After a single hydrogenation, the alloys recovered their original nanodispersive states (Figure 3c,d). This recovery was more complete in the alloy with 5 wt.% lead. In those with 20 wt.% lead, some anisotropy in the effective sizes of crystallites is more noticeable than in the case of 5 wt.% lead.

3.2. SEM and EDXS Analysis Results

Figure 4 shows the results of the EDXS analysis. More clear outlines of grain boundaries can be seen in the SEM images of membrane 2, i.e., for the membrane alloy of 20 wt.% lead (Figure 4c).

Table 1. The EDXS analysis results of the composition of membrane filters.

Membranes		wt.%	<wt.%>	at.%	<at.%>
1	Pd	95.6//95.4//95.5//95.7//95.3	95.5	97.7//97.6//97.6//97.7//97.5	97.6
	Pb	4.4//4.6//4.5//4.3//4.7	4.5	2.3//2.4//2.4//2.3//2.5	2.4
2	Pd	86.3/86.2//86.3//86.2//86.8	86.4	92.5//92.4//92.5//92.4//92.7	92.5
	Pb	13.7//13.8//13.7//13.8//13.2	13.6	7.5//7.6//7.5//7.6//7.3	7.5

shows the results of EDXS analysis obtained from samples for five measurement sites for each of the membranes. The sites are marked as white-framed rectangles in Figure 4b,c. For membrane 1, the stoichiometric ratio of palladium and lead (Table 1), determined using the EDXS method, agrees with the X-ray diffraction results better than in the case of membrane 2.

Figure 5a,b presents SEM analysis of the surface of the membranes in secondary electrons—the state before hydrogenation. The micrographs were measured at a detector angle of 70° to the membrane surface to obtain more complete information about its features. The images revealed a tightly packed mosaic of grains in the form of polyhedra with almost straight boundaries. The insets show a nanodisperse columnar structure and funnel–shaped defects (marked as rectangles).

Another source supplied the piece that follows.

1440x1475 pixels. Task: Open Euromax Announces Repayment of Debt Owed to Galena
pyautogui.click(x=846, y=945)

Figure 5c,d are backscattered electron images of the surfaces of membranes 1 and 2 after hydrogenation. After interacting with hydrogen, the preservation of higher-angle grain boundaries compared to membrane 1 for membrane 2 was noted (Figure 5d). More frequent cavitation effects on the surface were also detected for membrane 2. More imperfections in membrane 2 grain boundaries than in those of membrane 1 may be the result of three significant reasons: (i) differences in electronegativity (1.8 for Pb and 2.2 for Pd by Pauling [30]), (ii) differences in melting temperatures of the elements composing the alloys (600 K for Pb and 1825 K for Pd), and (iii) differences in the sizes of Pd and Pb atoms.

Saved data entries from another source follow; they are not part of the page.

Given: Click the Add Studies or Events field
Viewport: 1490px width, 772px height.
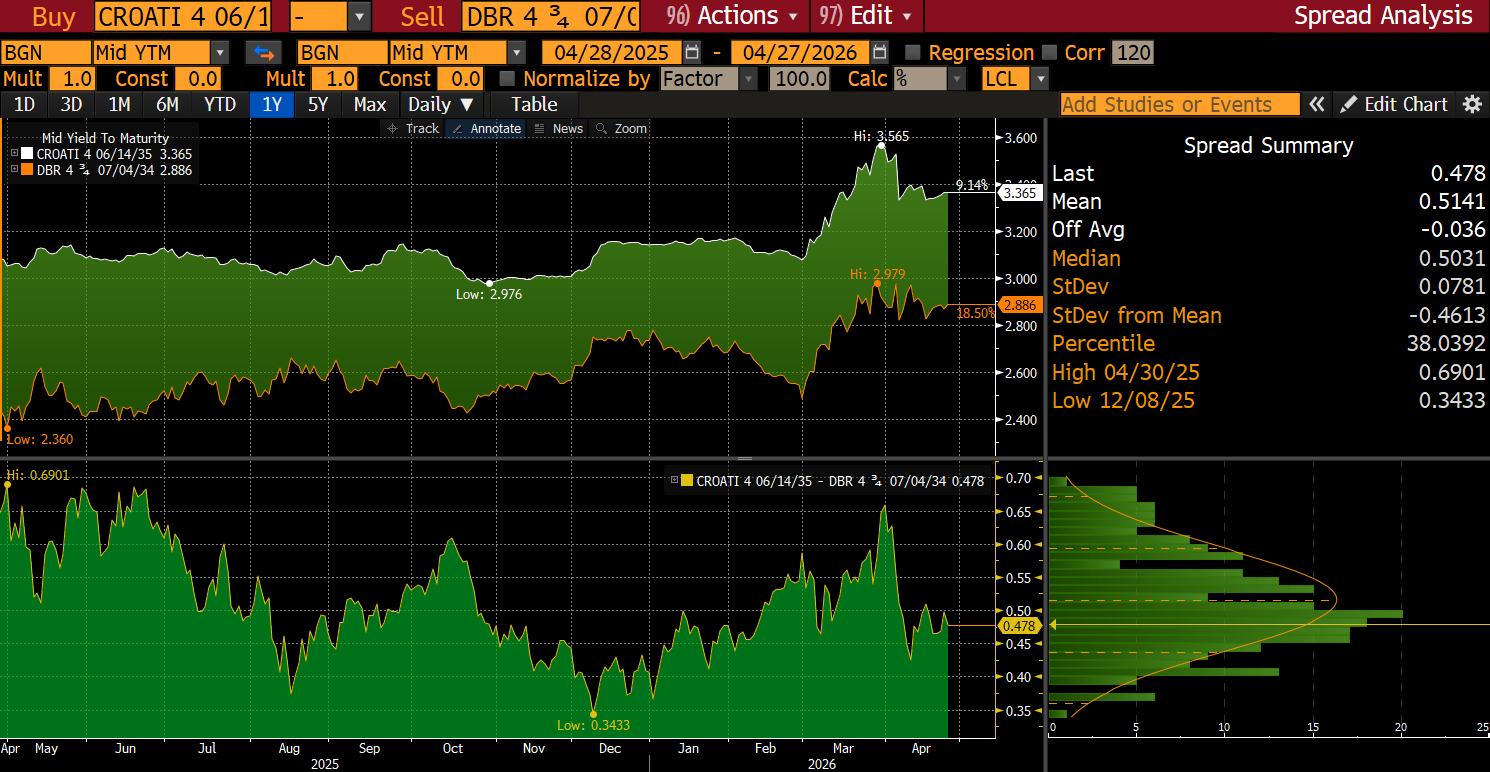Looking at the screenshot, I should tap(1179, 104).
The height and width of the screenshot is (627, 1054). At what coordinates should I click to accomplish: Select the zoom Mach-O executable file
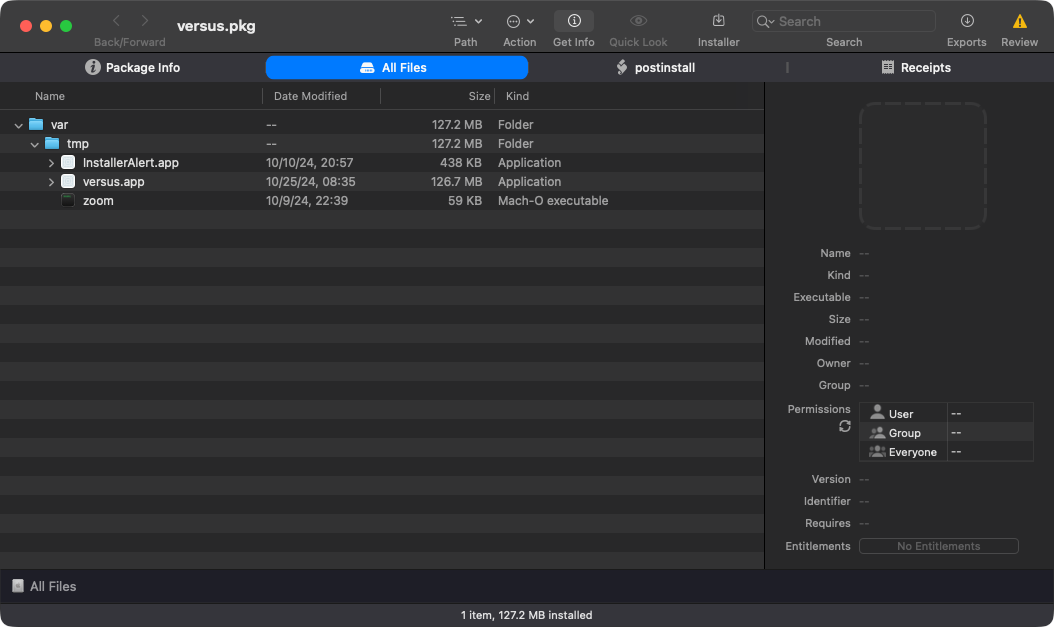(x=98, y=201)
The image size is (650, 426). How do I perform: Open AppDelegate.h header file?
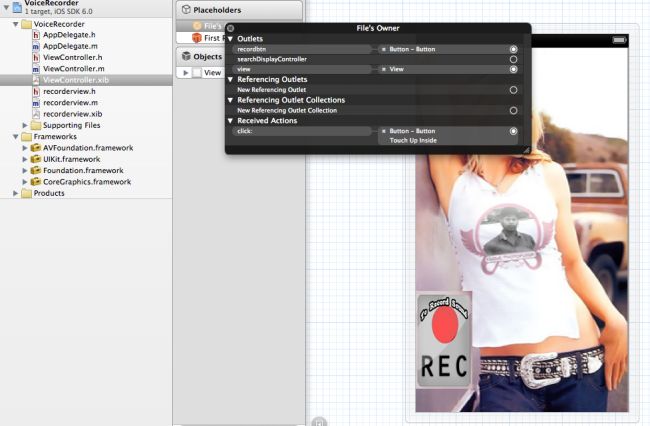[x=70, y=34]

The second and third reasons are considered to be the main ones, since if the difference in electronegativity values is about 5%, then the homological temperatures of palladium and lead characterizing the rate of diffusion deformation during the relaxation of alloys after hydrogenation differ by 2.5 times (0.5 for lead vs. 0.2 for palladium), which in percentage terms is 200%. The discrepancy between the crystal lattices of palladium and lead corresponds to 27.2% according to:

$$\mathsf{\Delta }=\frac{d_{\mathit{Pd}}{-d}_{\mathit{Pb}}}{d_{\mathit{Pd}}}$$

(3)

where d_Pd and d_Pb are structural constants of crystal lattices of palladium and lead (0.3810 and 0.4950 nm, respectively [31]).

So, with an increase in the palladium—lead of the metallic system fraction of lead (membrane 2), the influence of factors (ii) and (iii) is more significant than in the case of membrane 1.

4. Conclusions

The possibility of obtaining a high degree of homogeneity of the composition of dense diffusion metal filters with lead concentrations of 5 and 20 wt.% is shown.

The structural features of palladium—lead membrane alloys depending on the lead percentage were studied.

Differences in the formation of grain boundaries depending on the amount of lead in the alloys were established.

The influence of lead in membrane alloys on the processes of hydrogen absorption/desorption was established: a membrane filter with lead of 5 wt.% absorbs more hydrogen than that with the lead of 20 wt.%. The alloy of 5 wt.% lead recovered the initial characteristics of the nano-dispersed substructure better after hydrogenation than that with the lead of 20 wt.%.

Based on the obtained results, structural models can be developed that provide the ability to predict properties of membrane alloys and will thus improve the development of new materials with required properties.